Malko prit la carte, s’offrit une seconde coupe de Moët & Chandon et alla chuchoter à l’oreille de Lucrezia :

— Je vais faire une course. Je te retrouve chez toi.


* * *

La porte s’entrouvrit sur le visage las de la nymphomane. Reconnaissant Malko, elle ouvrit largement le battant.

— Vous cherchez toujours Jim Douglas ? Entrez. L’intérieur était pauvrement meublé, avec des revues épinglées au mur, et un vieux divan recouvert d’une couverture indienne. La femme s’excusa et disparut. Quand elle réapparut, elle s’était recoiffée et avait troqué sa robe de toile contre une, plus fraîche, de soie imprimée. Elle s’assit en face de Malko, les jambes croisées et lui offrit une cigarette.

— Vous êtes nouveau à La Paz ?

Malko n’avait ni le temps ni l’envie d’apaiser son retard d’affection. Le regard insistant posé sur lui le gênait. Silencieusement, elle s’offrait. Lucrezia avait raison. Mais il fallait absolument savoir si elle pouvait lui être utile.

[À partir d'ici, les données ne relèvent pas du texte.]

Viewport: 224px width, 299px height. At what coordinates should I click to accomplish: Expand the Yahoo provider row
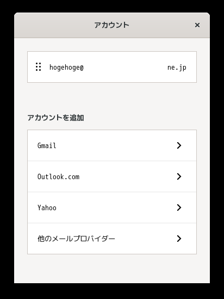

— Je cherche à savoir où se trouve Jim Douglas, dit-il. Vous ne pouvez pas m’aider ?

Son expression avide fit place à l’indifférence.

— Je ne sais pas. Je vous l’ai dit ce matin.

Malko se leva…

— Bien. Je regrette de vous avoir dérangée.

Une lueur de panique passa dans les yeux de la femme.

— Attendez !

— Vous savez quelque chose ?

Il était resté debout, exprès.

— Il est peut-être en prison, dit-elle.

— En prison ! Pourquoi ?

Elle hésita, puis voyant que Malko ne se rasseyait pas, continua :

— Des policiers du control politico ont embarqué la petite putain qui vivait avec lui. Elle hurlait tellement que je suis sortie.

— Quand était-ce ?

Elle fronça les sourcils.

— Il y a quatre ou cinq jours.

— C’est une Bolivienne ?

— Non, une étrangère, une blonde qui s’appelle Martine. Mais ne vous tracassez donc pas. Ils vont s’amuser avec et la relâcher.

Ses yeux brillaient. Elle décroisa nerveusement les jambes. Peut-être pour que Malko s’aperçoive qu’elle ne portait rien sous sa robe.

— Et lui, insista-t-il, Jim Douglas ?

— Il était déjà parti quand c’est arrivé.

Malko était déçu et excité à la fois. Si cette mystérieuse inconnue avait vraiment été arrêtée par la police, son nouvel ami Israélien risquait de pouvoir l’aider.

Elle se leva et mit un disque de quena sur l’électrophone. Malko se rapprocha de la porte :

— Merci des renseignements. Je repasserai pour savoir s’il y a du nouveau.

Elle prit l’air tellement déçu qu’il en eut mal pour elle. À la porte, elle lui tendit la main et la serra très fort.

— Revenez, murmura-t-elle.


* * *

Lucrezia posa la main sur celle de Malko.

— Fais attention, supplia-t-elle. Ils ont tué le journaliste, ils ont tué Jim Douglas, ils ont tué Pedro Izquierdo.

— Pas Izquierdo, protesta Malko, ce sont des voyous.

Le meurtre d’Izquierdo et de sa maîtresse avait fait la Une de Presencia. Après avoir ligoté le gérant du motel, trois voyous avaient violé la fille et sauvagement tué le vieillard qui leur résistait.

La Bolivienne secoua la tête.

— Ce sont des marquesés, des blousons noirs, mais ils ont agi sur l’ordre de quelqu’un. Certainement du major Gomez. Il fait exécuter ses sales besognes par des types comme eux. Souviens-toi de ceux qui nous ont attaqués…

Lucrezia avait peut-être raison mais, une fois de plus, il n’y avait aucune preuve. Où retrouver les assassins de Pedro Izquierdo ?

Et la mystérieuse fille blonde enlevée par la police…

— Il faut retrouver la fille qui vivait avec Jim Douglas, dit-il.

Lucrezia cracha comme une chatte dérangée.

— Cette folle aurait raconté n’importe quoi ! Je ne sais pas pourquoi on l’aurait enlevée.

— Demande à Josepha.

La Bolivienne s’étira. Assise sur le lit de Malko, les jambes repliées, elle illuminait de sa présence la triste chambre de l’hôtel La Paz.

— Me fait chier, Josepha, dit-elle avec une grande simplicité dans son français étrange. J’irai plus tard.

Malko comprit que ce n’était pas la peine de discuter.